The MIMO Performance Advantage
The benefit of spatially multiplexed MIMO technology is the ability to increase transmission speed with the number of antennas. The data rate of a today’s existing SISO systems is determined by the formula:
R = Es * Bw
where R is the data rate (bits/second), Es is the spectral efficiency (bits/second/Hertz), and Bw is the communications bandwidth (Hz). For instance, for the 802.11a standard the peak data rate is determined by the formula:
Bw = 20 MHz
Es = 2.7 bps/Hz
R = 54 Mbps
An additional variable “Ns” is introduced into this equation when using MIMO, which is the number of independent data streams that are transmitted simultaneously in the same bandwidth but in different spatial paths. The spectral efficiency is now measured as the transmission per stream Ess, and the data rate of the MIMO system becomes:
R = Ess * Bw * Ns
Let’s compare the previous 802.11a example with what is obtainable with the current 802.11n proposal, operating at a 20 MHz bandwidth and using four antennas:
Bw = 20 MHz
Ess = 3.6 bps/Hz
Ns = 4
R = 288 Mbps
The use of MIMO technology has delivered a 5.3x data rate improvement for the 802.11n proposed standard.

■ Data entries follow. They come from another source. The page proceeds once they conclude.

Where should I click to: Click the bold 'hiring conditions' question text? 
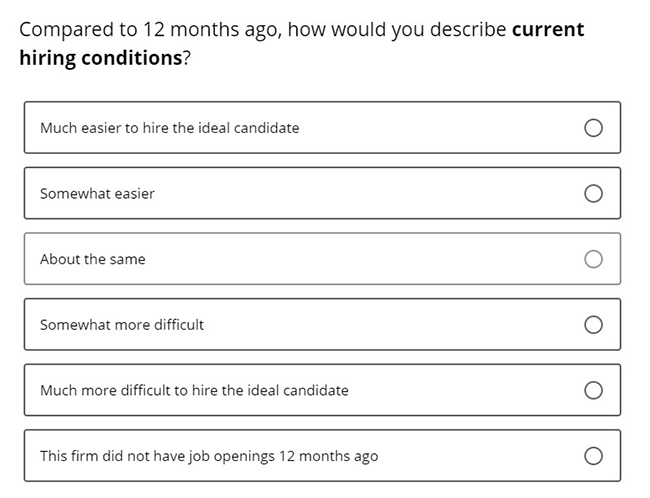pos(101,58)
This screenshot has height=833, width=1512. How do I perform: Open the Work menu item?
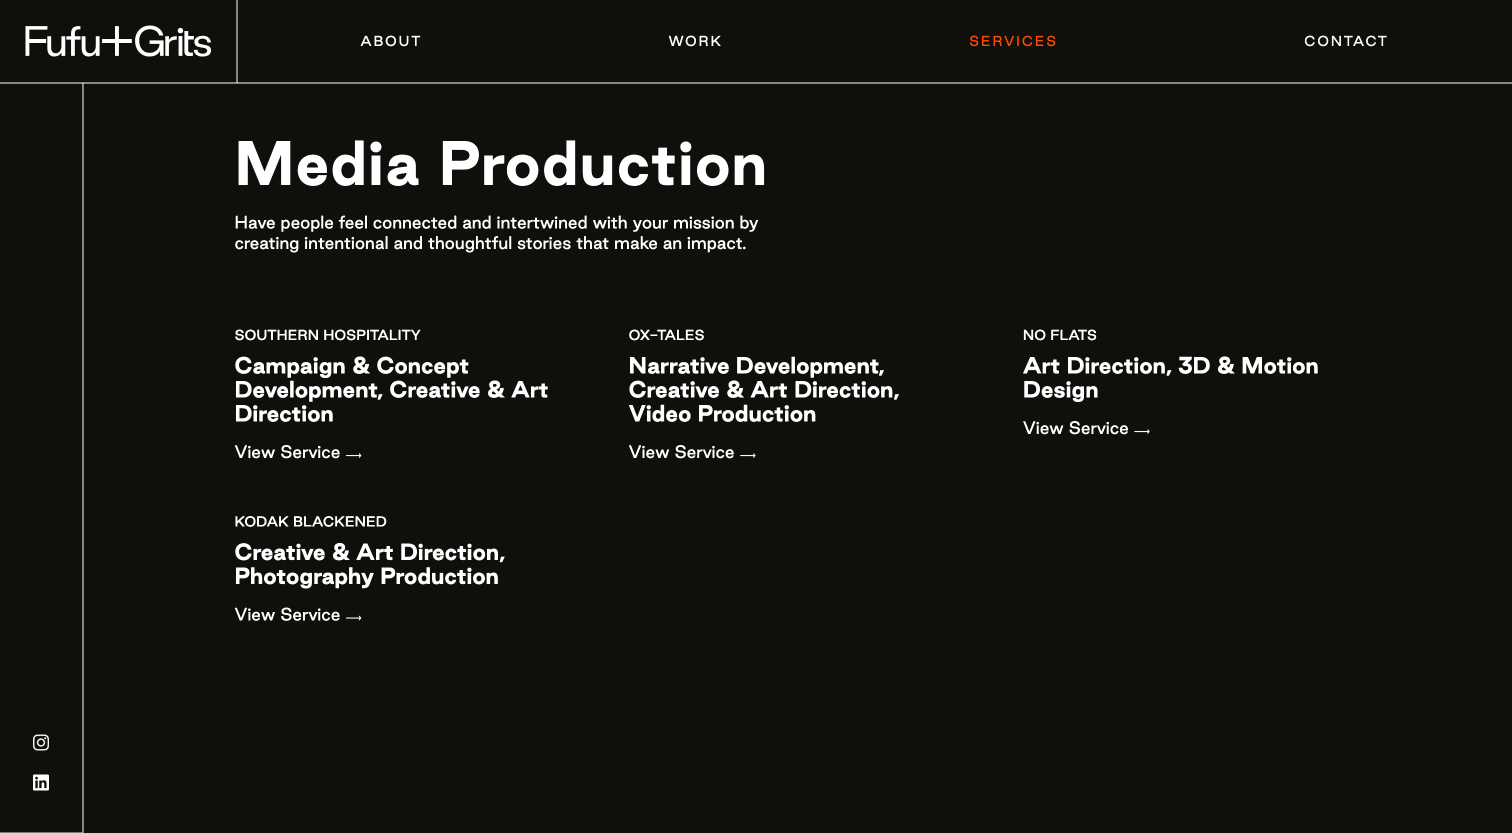(x=695, y=41)
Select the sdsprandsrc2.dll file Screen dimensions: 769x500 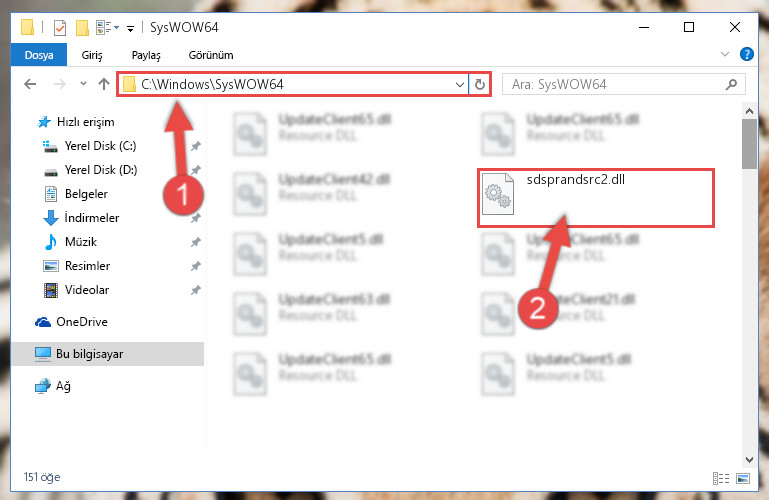595,198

MIMO System Hardware Complexity
The performance gains of a spatially multiplexed MIMO system come at the expense of hardware complexity. A transmit/ receive system that uses multiple antennas not only transmits data between the corresponding antennas but also between adjacent antennas. As you can see in Figure 1, data is received in the form of a “MIMO channel matrix.”
Figure 1 – MIMO channel
Linear algebra techniques such as singular value decomposition (SVD) or matrix inversion are required to decouple the channel matrix in the spatial domain and recover the transmitted data. Backwards compatibility requirements to the 802.11g standard limit the number of antennas for the 802.11n standard to either two or four, which subsequently limits the channel matrix size to either a 2 x 2 or 4 x 4.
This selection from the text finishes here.